- **Work request**: Would you reproduce each of the records below precisely, with the pictures left out?

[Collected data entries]
************

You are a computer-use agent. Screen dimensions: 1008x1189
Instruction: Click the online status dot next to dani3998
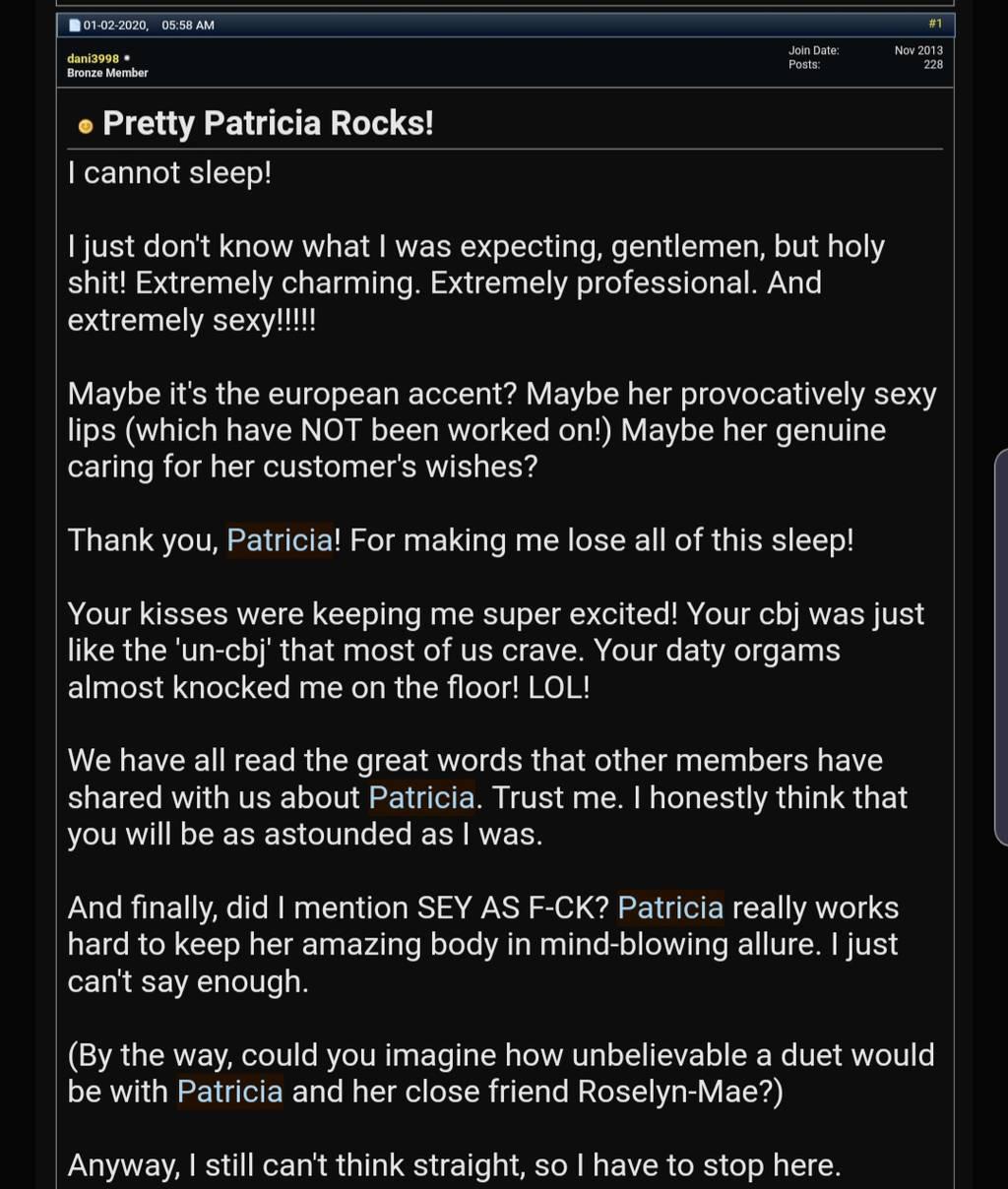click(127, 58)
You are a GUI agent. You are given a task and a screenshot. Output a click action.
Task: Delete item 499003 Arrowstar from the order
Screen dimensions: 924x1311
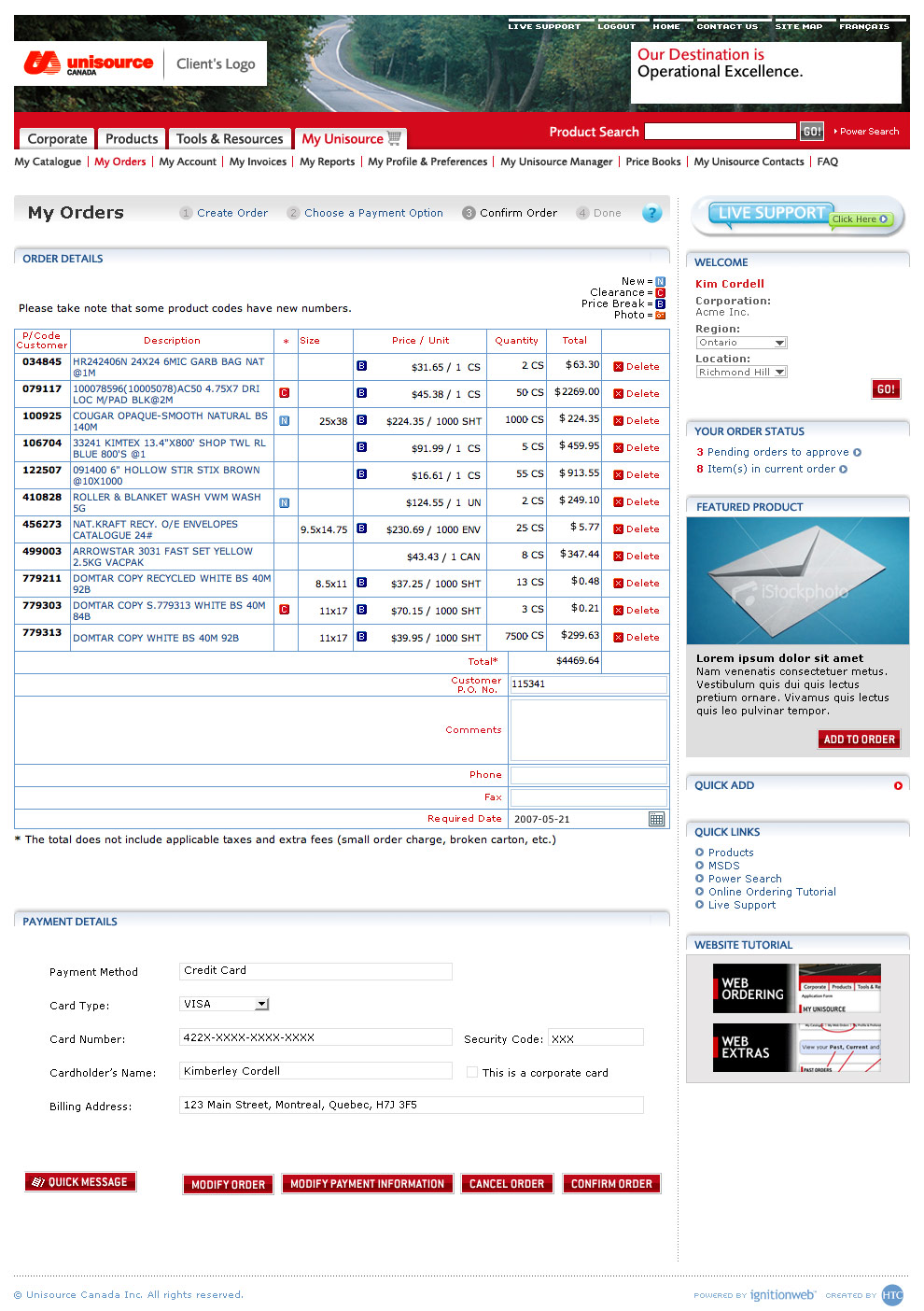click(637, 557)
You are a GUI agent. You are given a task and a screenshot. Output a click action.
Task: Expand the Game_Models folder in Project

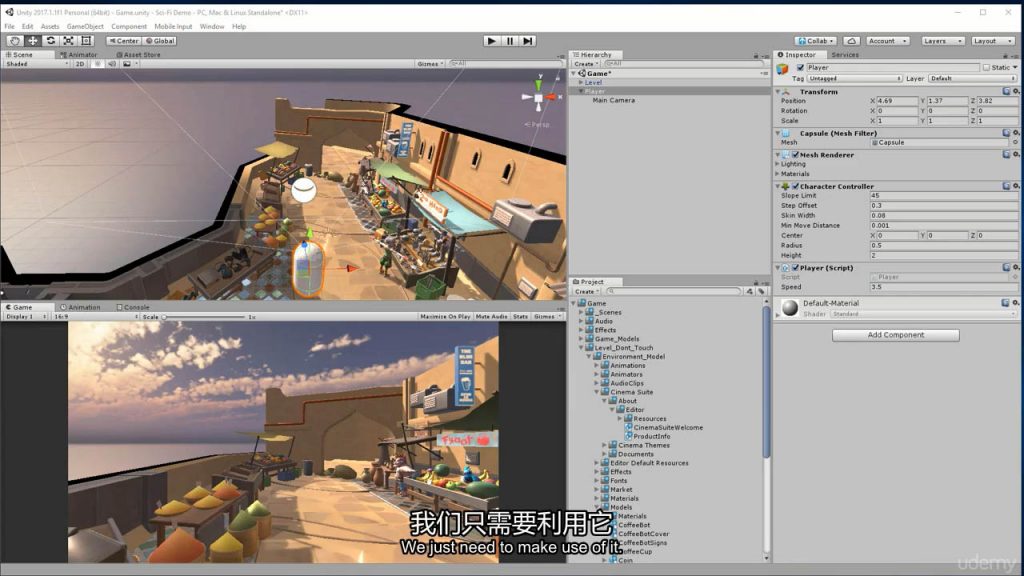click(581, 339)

************

- **Reply to the task**:
You are a computer-use agent. Screen dimensions: 1008x1189
Instruction: Click the online status dot next to dani3998
click(127, 58)
You are a GUI agent. You are given a task and a screenshot. Output a click action.
Task: Delete item 499003 Arrowstar from the order
Screen dimensions: 924x1311
click(637, 557)
You are a GUI agent. You are given a task and a screenshot. Output a click action.
Task: Expand the Game_Models folder in Project

click(581, 339)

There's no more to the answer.